→ TO BE DONE:
[A] Answer these from the text on the upper Ngaruroro:
(i) What stretch of the river does the writer mean by the upper river?
(ii) In what year did the writer start learning to whitewater kayak in a meaningful fashion?
(iii) Which hut did the writer go to on the first solo tramp?
[B] From the text on the upper Ngaruroro, extract the passage between "My dad paddled" and "do the trip.", inclusive.
[C] Turn the paragraph of the text on the upper Ngaruroro that begins "My dad paddled the upper river" into a short list that keeps its main facts.

Ngaruroro Chapter One: Upper
With the exception of Te Awa Kairangi - Hutt River, the Ngaruroro holds more meaning for me than any other river. It is difficult to succinctly express what different parts of this river have meant at different times in my life. For this reason I have broken the river into sections and will order them as the water flows.
By the upper river I mean the stretch from the source to Kuripapango, flowing almost exclusively through Kaweka Forest Park. The Kaweka range was the site of my first tramping experiences. Fly camping, forest service huts, snow and the ubiquitous kanuka scrub. For many summers the family camped at Kuripapango. I remember the obscene heat of the tent after a baking Hawkes bay day. I remember the terror of running low water class II in a sit on top. I remember the cicadas. I remember skimming stones. I remember.
In 2011, I started learning to whitewater kayak in a meaningful fashion. Dad would take me up to Kuripapango and we would paddle the oxbow section, running the shuttle. We named features on the river; Igloo rock, boil rapid. The class II rapids were challenging and I remember working hard in the Perception Whip-It to surf small waves.
At age 13 I embarked on my first solo tramp and where did I go? The Ngaruroro. Specifically, I went to Rocks Ahead Hut. Being nervous, I put on full speed to get there before dark and consequently arrived at a time more suitable for lunch. That afternoon, I spent the time crossing the river on the cableway, lying in the bivouac and gazing at the river.
My dad paddled the upper river from Boyd to Kuripapango in what I believe was 2008. I was old enough to remember him coming home sunburnt and more excited than I had ever seen him after a river trip. He was adamant that it was one of the best things he had ever done. I would often look at the Kaweka map on the wall above my bed, trace the blue line of the upper Ngaruroro with my finger and wonder what it would be like to do the trip.
And then we moved to Wellington and most thoughts of the Ngaruroro were pushed aside. There was study and slalom training to be done.

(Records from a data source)
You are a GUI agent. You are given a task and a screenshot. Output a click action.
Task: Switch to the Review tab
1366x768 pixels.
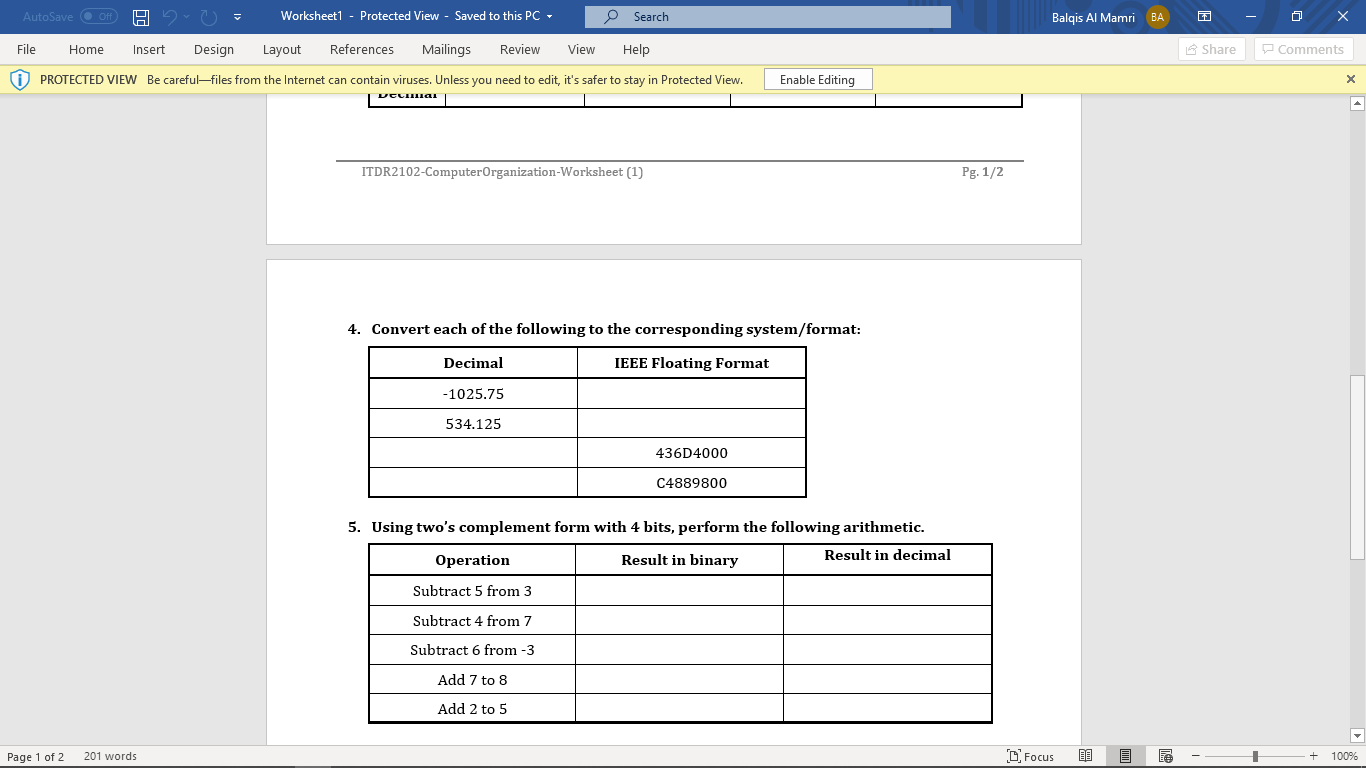tap(519, 49)
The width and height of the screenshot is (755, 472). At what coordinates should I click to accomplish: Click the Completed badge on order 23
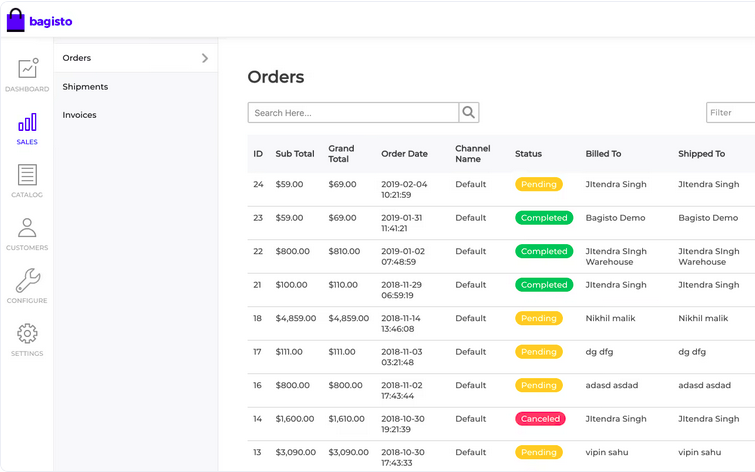pyautogui.click(x=544, y=218)
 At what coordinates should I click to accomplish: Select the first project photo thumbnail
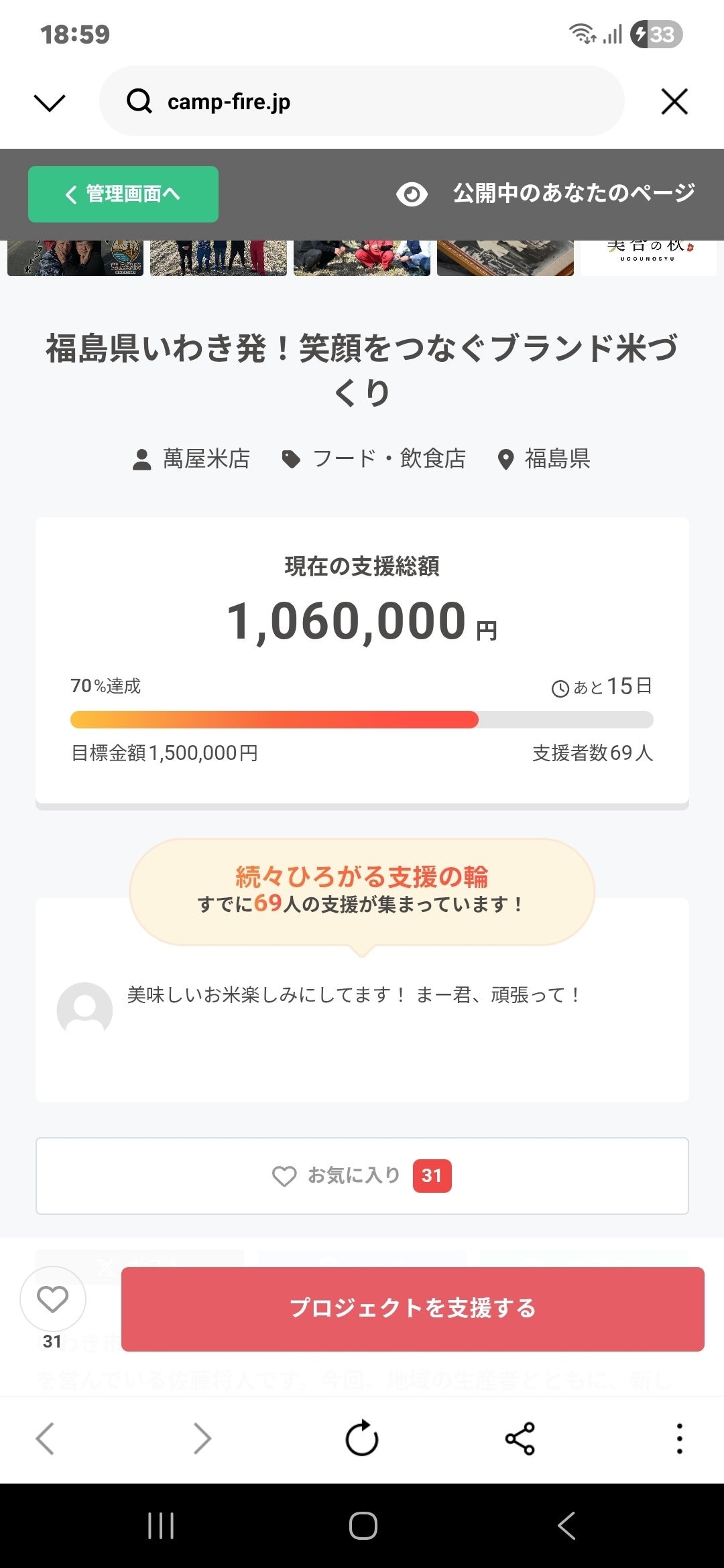(x=75, y=258)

→ RESPONSES:
[A]
(i) The stretch from the source to Kuripapango
(ii) 2011
(iii) Rocks Ahead Hut

[B]
My dad paddled the upper river from Boyd to Kuripapango in what I believe was 2008. I was old enough to remember him coming home sunburnt and more excited than I had ever seen him after a river trip. He was adamant that it was one of the best things he had ever done. I would often look at the Kaweka map on the wall above my bed, trace the blue line of the upper Ngaruroro with my finger and wonder what it would be like to do the trip.

[C]
- The writer's dad paddled the upper river from Boyd to Kuripapango, in what the writer believes was 2008.
- He came home sunburnt and more excited than the writer had ever seen him after a river trip.
- He insisted it was one of the best things he had ever done.
- The writer often traced the upper Ngaruroro on the Kaweka map above the bed and wondered what the trip would be like.